Further, the majority explained that the “design and content of” CuriosityStream’s website “would have ‘put a reasonably prudent user on notice of’ the ‘terms’ of CuriosityStream’s contractual offer.” To that end, the majority rejected Dhruva and Stern’s argument that CuriosityStream’s website’s “design and wording provided insufficient guidance that completing the subscriptions process would constitute assent to the proposed contract.” Finally, the majority ruled that Dhruva and Stern “manifested assent to the terms of use (and thus the arbitration clause) by registering with a covered website,” insofar as Dhruva and Stern clicking “Sign up now” constituted “unambiguous manifestation of assent” because CuriosityStream “expressly advised [them] that ‘registering with the site signifies that [they] agree to the[] terms of use.”

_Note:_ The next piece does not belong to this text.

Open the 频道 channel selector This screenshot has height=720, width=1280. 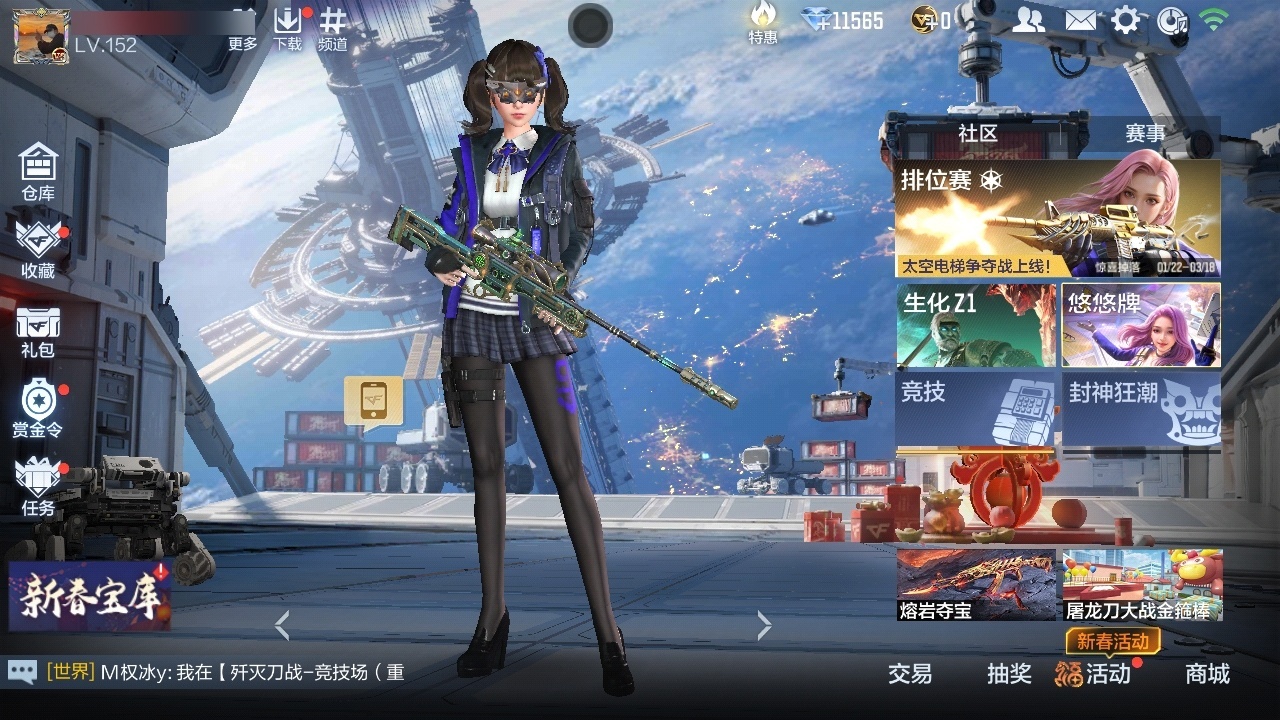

In a dissenting opinion, Judge J. Harvie Wilkinson III parted ways with the majority decision, reasoning instead that the notice provided by CuriosityStream to Dhruva and Stern was not clear and conspicuous enough to constitute an offer that required acceptance. To that end, the dissent expressed serious concern that the panel majority’s decision undermines the requirement for clear and conspicuous notice in contract formation, potentially leading to increased litigation and placing the burden of avoiding confusion on consumers. Finally, Judge Wilkinson suggested that CuriosityStream, as the website owner, could have easily provided clearer notice by explicitly stating that subscribing constituted agreement to the terms of use and thus the arbitration clause.

Key Takeaways

  • The Dhruva decision underscores the importance of clear and conspicuous notice in the formation of arbitration agreements and reaffirms the FAA’s role in the context of arbitration.
  • However, Judge Wilkinson’s dissenting opinion serves as a reminder of the ongoing debate over consumer protection and the need for transparency in contractual agreements.
  • This decision will likely influence future cases in the Fourth Circuit involving arbitration agreements, particularly those concerning the adequacy of notice and consumer assent.